Document passage.
____________
# Mixing two colors



## Bobostro61 (Mar 27, 2013)

When is the correct time to mix two colors together to make a decent looking swirl pattern in PR? 

I had one container with 2 oz. of pink, and one container with 1 oz. of white.  I'm thinking if I combine them too early on that they would blend together too much and not give the color separation I want.  So, I waited a little while.  Apparently too long.  The 1 oz. of white started setting up before the pink so I mixed them together.  Something tells me that I'm going to have a big blob of white in the middle of the pink mold.


----------



## plantman (Mar 27, 2013)

I think you are correct. Be prepared to get a lot of "O Caps " before you get that perfect blend. The only formula is practice, practice, practice.    Jim S


----------



## Brooks803 (Mar 27, 2013)

Either a blob in the middle or one color at the top and the other on the bottom.

You have to try and time both colors to gel at the same time. Wait until both are the consistancy of karo syrup when you pour in your mold.


----------



## firewhatfire (Mar 28, 2013)

take a hammer to the blank.  take alot of the broke pieces and drop in with another color and make a mosaic blank.  

nothing like a design opportunity to get the juices flowing.


----------



## Hendu3270 (Mar 28, 2013)

Seems like everything I've read, (and seen on YouTube), says to wait till the two just start to "gel", then put them together and do a little pulling at the two gel'd mixtures to mix them. Personally I like a little better mixing of the two colors. What I do is pour in the mixtures together (whether it be a flat mold or round pvc molds) as soon as I've mixed in the hardener and do a little swirling and mixing then. Any "bleeding" of the colors together is minimal and the depth I get is good I feel. They look more like the Rhino blanks from PSI if you've ever seen those. No real "right" way, I think you do what you feels works, and looks best, to you.

Oh, and the outside appearance can be misleading at times. You may cut that pinkish brick into blanks and find out on the lathe that you have something spectacular!!


----------



## Bobostro61 (Mar 28, 2013)
____________
Items from a data source:
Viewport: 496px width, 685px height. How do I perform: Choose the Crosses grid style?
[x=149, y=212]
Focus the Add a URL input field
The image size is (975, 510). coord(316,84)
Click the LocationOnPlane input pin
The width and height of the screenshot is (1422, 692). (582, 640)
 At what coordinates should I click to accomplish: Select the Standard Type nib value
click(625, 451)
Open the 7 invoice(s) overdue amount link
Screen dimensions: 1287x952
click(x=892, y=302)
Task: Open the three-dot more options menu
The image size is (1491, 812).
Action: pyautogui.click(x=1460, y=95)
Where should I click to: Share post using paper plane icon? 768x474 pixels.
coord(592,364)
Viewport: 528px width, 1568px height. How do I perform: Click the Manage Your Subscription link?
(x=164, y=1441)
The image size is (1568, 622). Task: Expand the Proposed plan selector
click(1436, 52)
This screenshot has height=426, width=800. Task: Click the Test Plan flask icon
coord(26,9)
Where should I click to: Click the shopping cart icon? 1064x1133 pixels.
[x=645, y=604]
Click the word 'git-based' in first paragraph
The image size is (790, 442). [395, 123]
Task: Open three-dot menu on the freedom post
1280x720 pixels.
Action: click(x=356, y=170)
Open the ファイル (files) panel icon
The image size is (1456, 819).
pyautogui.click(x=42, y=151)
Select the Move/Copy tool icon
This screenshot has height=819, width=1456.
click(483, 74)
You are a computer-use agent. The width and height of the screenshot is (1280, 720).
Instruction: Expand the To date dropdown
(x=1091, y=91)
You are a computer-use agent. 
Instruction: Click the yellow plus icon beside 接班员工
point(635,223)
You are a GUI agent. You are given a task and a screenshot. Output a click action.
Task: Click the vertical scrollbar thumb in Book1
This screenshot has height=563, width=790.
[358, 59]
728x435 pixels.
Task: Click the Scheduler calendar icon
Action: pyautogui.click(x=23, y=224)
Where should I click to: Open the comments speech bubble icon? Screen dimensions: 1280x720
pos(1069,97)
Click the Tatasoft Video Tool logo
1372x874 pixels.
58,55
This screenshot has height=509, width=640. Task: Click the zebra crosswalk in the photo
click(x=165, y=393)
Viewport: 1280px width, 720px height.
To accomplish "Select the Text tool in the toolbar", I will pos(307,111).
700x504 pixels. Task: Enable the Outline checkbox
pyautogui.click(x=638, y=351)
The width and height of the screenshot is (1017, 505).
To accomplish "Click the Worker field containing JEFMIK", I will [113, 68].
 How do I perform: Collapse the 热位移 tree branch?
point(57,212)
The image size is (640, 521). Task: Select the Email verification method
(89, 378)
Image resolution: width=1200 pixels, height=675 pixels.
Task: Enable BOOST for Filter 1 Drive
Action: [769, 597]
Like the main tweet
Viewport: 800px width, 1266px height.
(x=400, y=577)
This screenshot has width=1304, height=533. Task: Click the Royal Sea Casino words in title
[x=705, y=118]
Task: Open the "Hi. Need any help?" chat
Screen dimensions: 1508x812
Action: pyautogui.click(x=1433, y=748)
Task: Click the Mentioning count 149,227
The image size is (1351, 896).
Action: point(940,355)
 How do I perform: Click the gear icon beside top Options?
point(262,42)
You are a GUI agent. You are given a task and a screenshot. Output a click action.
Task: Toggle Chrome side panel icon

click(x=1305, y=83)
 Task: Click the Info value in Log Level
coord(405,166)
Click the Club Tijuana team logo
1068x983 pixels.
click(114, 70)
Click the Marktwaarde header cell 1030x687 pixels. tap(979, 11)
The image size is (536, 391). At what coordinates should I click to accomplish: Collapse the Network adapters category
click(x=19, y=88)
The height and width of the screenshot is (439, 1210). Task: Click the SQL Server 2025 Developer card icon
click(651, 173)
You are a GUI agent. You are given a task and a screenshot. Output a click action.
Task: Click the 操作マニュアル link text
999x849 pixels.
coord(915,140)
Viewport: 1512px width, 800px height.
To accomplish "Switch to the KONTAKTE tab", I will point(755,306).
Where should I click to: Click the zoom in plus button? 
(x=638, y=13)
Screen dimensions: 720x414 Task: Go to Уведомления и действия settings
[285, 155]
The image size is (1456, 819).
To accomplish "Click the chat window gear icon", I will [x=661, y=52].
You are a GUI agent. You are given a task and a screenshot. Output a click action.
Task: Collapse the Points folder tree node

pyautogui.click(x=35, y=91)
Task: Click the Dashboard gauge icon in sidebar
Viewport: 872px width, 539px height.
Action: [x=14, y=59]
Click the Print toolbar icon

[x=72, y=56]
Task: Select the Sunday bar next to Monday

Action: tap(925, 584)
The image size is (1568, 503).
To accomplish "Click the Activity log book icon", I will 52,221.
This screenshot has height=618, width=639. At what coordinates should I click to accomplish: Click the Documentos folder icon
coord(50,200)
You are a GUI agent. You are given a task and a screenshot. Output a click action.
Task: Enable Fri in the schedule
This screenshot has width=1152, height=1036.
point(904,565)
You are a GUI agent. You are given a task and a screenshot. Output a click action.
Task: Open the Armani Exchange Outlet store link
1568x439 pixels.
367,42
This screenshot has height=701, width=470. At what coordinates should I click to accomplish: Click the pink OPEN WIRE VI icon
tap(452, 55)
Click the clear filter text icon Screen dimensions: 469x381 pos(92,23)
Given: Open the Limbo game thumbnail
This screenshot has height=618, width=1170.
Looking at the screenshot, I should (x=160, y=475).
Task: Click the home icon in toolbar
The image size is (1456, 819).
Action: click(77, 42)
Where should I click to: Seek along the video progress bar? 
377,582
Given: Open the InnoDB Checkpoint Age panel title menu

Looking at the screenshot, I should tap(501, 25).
____________
Work to be completed.
Extend the forum thread about mixing two colors, picking up right after its final line. The records have no role in the work here.

Response to the task.
Hendu3270 said:


> Seems like everything I've read, (and seen on YouTube), says to wait till the two just start to "gel", then put them together and do a little pulling at the two gel'd mixtures to mix them. Personally I like a little better mixing of the two colors. What I do is pour in the mixtures together (whether it be a flat mold or round pvc molds) as soon as I've mixed in the hardener and do a little swirling and mixing then. Any "bleeding" of the colors together is minimal and the depth I get is good I feel. They look more like the Rhino blanks from PSI if you've ever seen those. No real "right" way, I think you do what you feels works, and looks best, to you.
> 
> Oh, and the outside appearance can be misleading at times. You may cut that pinkish brick into blanks and find out on the lathe that you have something spectacular!!



That's kind of what I did, pulling around the two colors.  Guess I'll have to wait and see how it comes out.  Silmar41 is being delivered tomorrow.  We'll see how that goes compared to Castin' Craft.


----------



## Justturnin (Mar 28, 2013)

I have always noticed that white micas set up faster than other colors.  Some can say I am crazy but that is what I seem to notice EVERY time I mix white and a color at the same time.


----------



## BSea (Mar 29, 2013)

Justturnin said:


> I have always noticed that white micas set up faster than other colors.  Some can say I am crazy but that is what I seem to notice EVERY time I mix white and a color at the same time.


There is no doubt in my mind that some colors set faster than others.  And I agree that white mica sets up fast.  So does black mica.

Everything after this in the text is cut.